Source records
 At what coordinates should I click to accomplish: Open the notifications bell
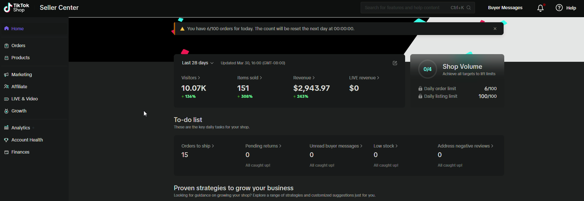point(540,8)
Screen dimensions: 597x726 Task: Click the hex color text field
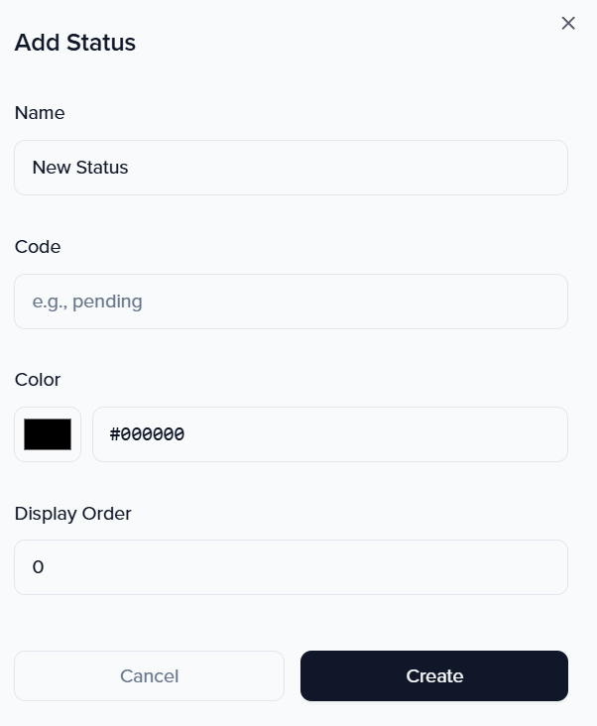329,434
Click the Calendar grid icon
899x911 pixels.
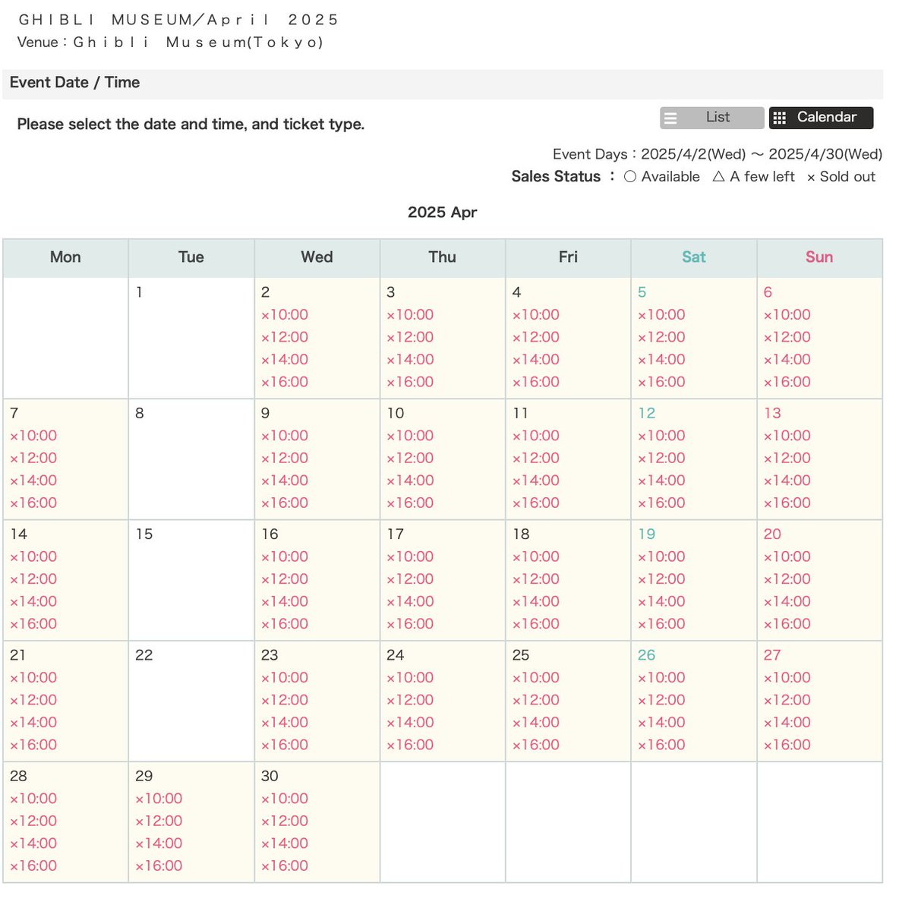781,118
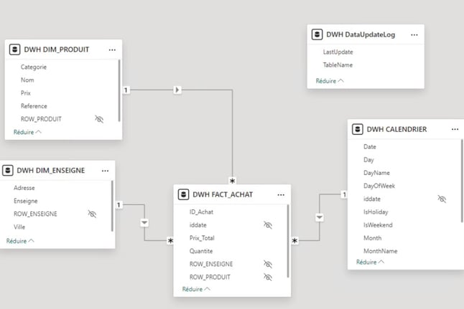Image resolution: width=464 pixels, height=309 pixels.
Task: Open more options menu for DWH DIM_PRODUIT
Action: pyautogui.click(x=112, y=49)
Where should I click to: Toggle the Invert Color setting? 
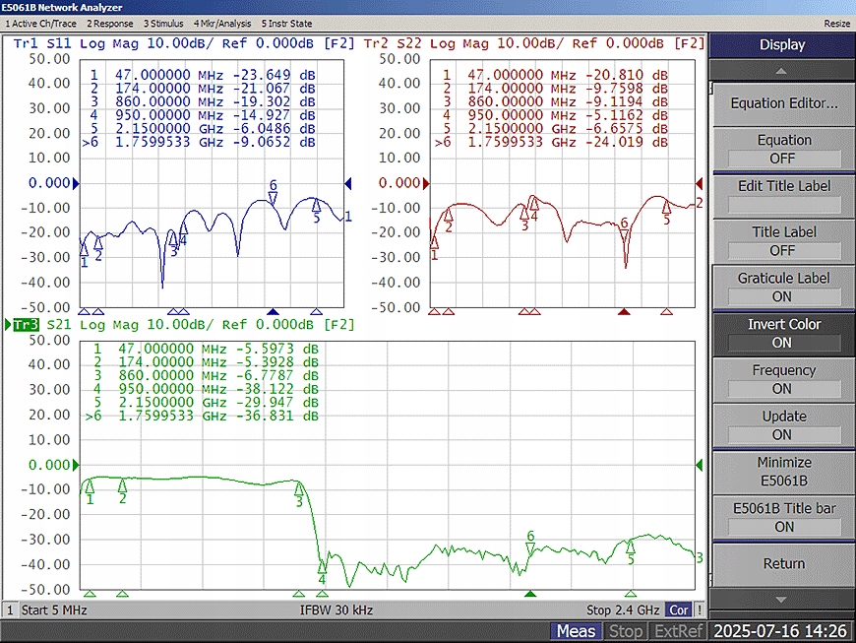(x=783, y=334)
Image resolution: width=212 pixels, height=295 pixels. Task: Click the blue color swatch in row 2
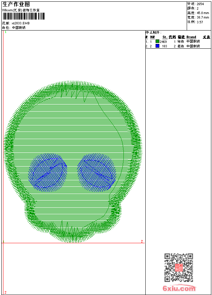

## Objective
Extract every one of the lines above word for word, leaving the pictures out of your answer.

## Full output
 At what coordinates should I click to accomplish: Open the notifications bell
point(540,8)
Screen dimensions: 597x726 Task: Click the hex color text field
329,434
Click the Calendar grid icon
899x911 pixels.
781,118
Image resolution: width=464 pixels, height=309 pixels.
Task: Open more options menu for DWH DIM_PRODUIT
Action: pyautogui.click(x=112, y=49)
Where should I click to: Toggle the Invert Color setting? 
(x=783, y=334)
Image resolution: width=212 pixels, height=295 pixels. Task: Click the blue color swatch in row 2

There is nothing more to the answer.